----- Exercise inputs -----

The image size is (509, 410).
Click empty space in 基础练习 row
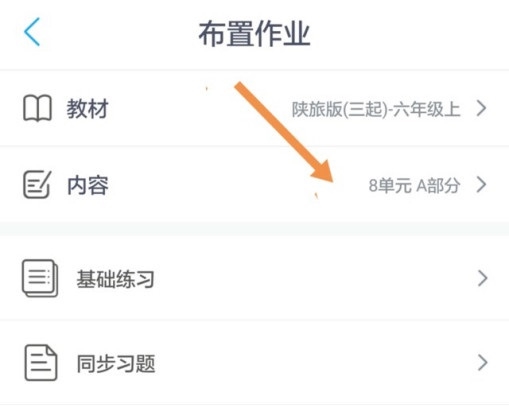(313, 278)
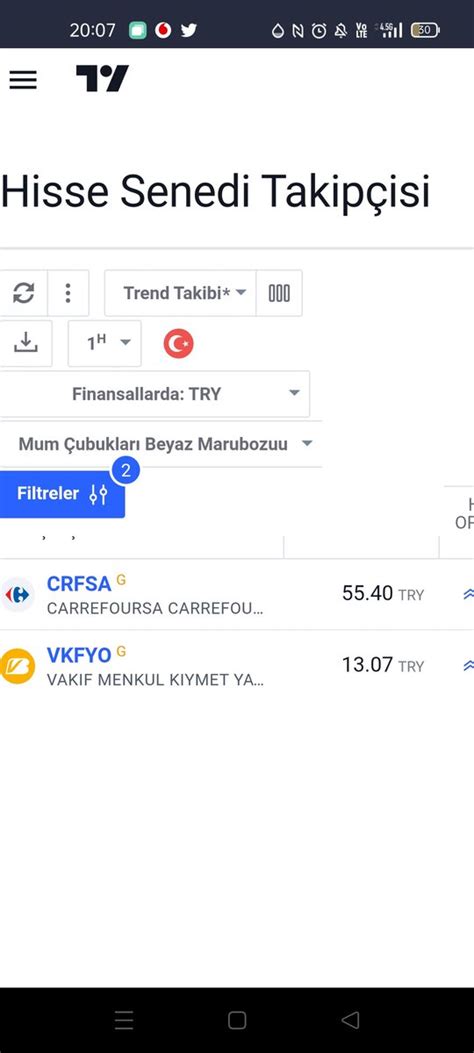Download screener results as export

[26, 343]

-----
----- Exercise inputs -----

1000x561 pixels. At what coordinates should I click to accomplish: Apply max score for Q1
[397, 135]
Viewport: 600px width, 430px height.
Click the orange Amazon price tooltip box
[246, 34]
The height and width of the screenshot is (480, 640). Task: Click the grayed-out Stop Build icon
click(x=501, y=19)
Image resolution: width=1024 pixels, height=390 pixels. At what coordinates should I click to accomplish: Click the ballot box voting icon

-----
----- Exercise inputs -----

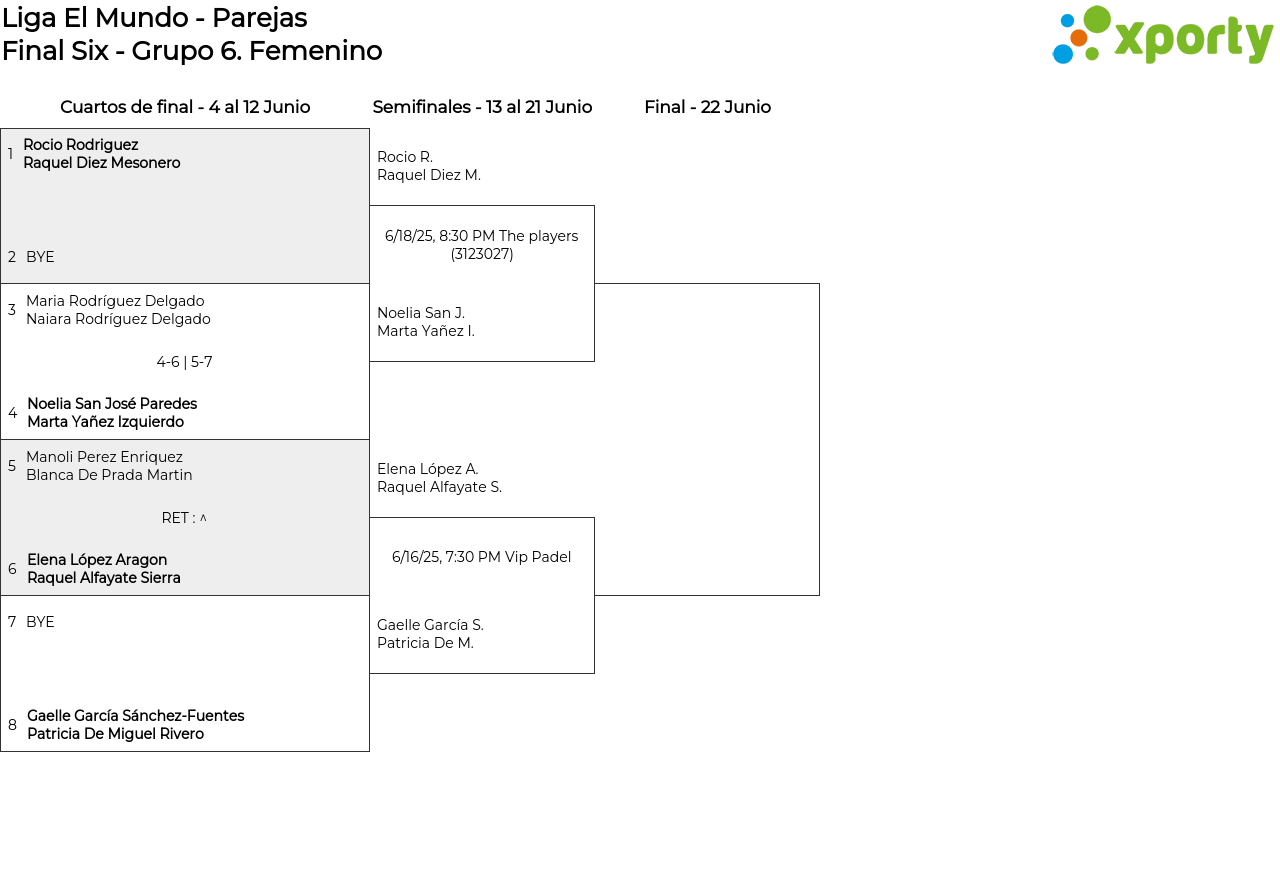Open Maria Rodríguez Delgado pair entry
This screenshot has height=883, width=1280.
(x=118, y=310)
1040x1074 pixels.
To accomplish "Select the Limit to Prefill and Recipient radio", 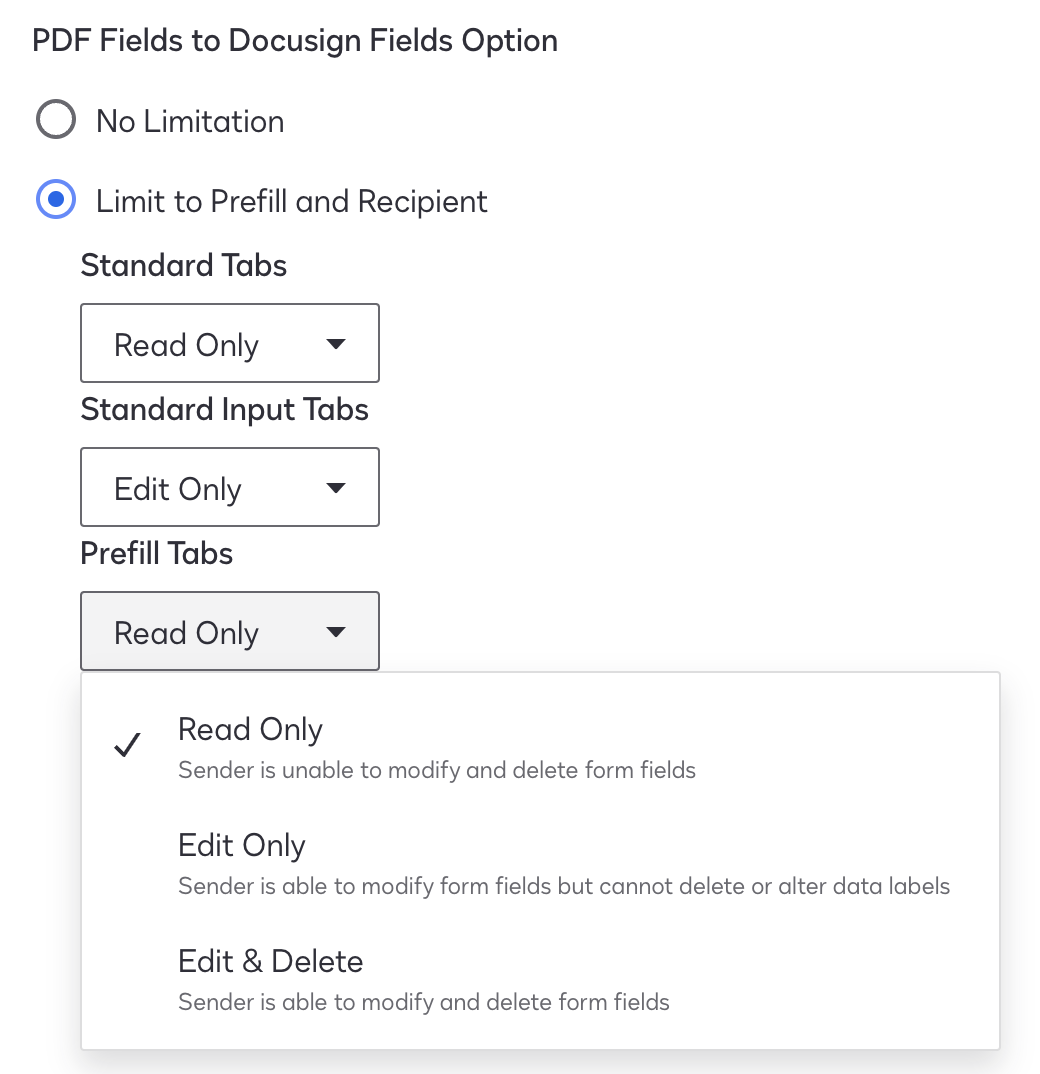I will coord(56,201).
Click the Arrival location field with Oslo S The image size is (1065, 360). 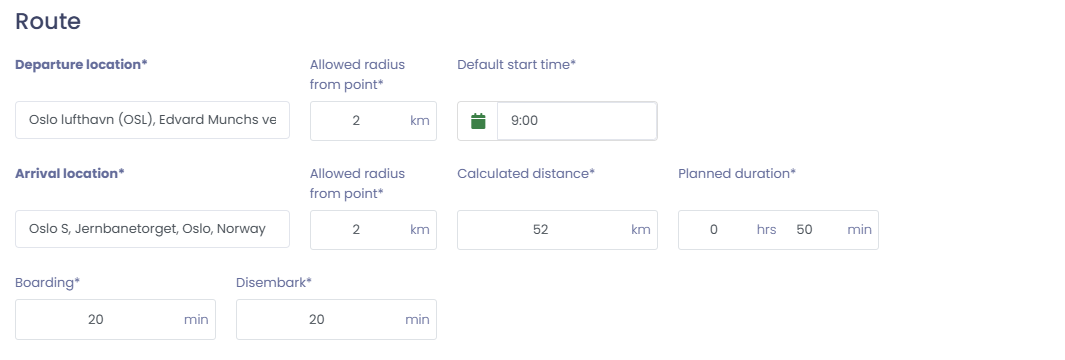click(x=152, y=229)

-----

Exercise aim
Copy out only the lines above from the one with "The height and" to the one with "Image resolution: width=1024", inclusive, exactly as they stand.

Response to the exercise
The height and width of the screenshot is (480, 640). Task: Click the grayed-out Stop Build icon
click(x=501, y=19)
Image resolution: width=1024 pixels, height=390 pixels. At what coordinates should I click to accomplish: Click the ballot box voting icon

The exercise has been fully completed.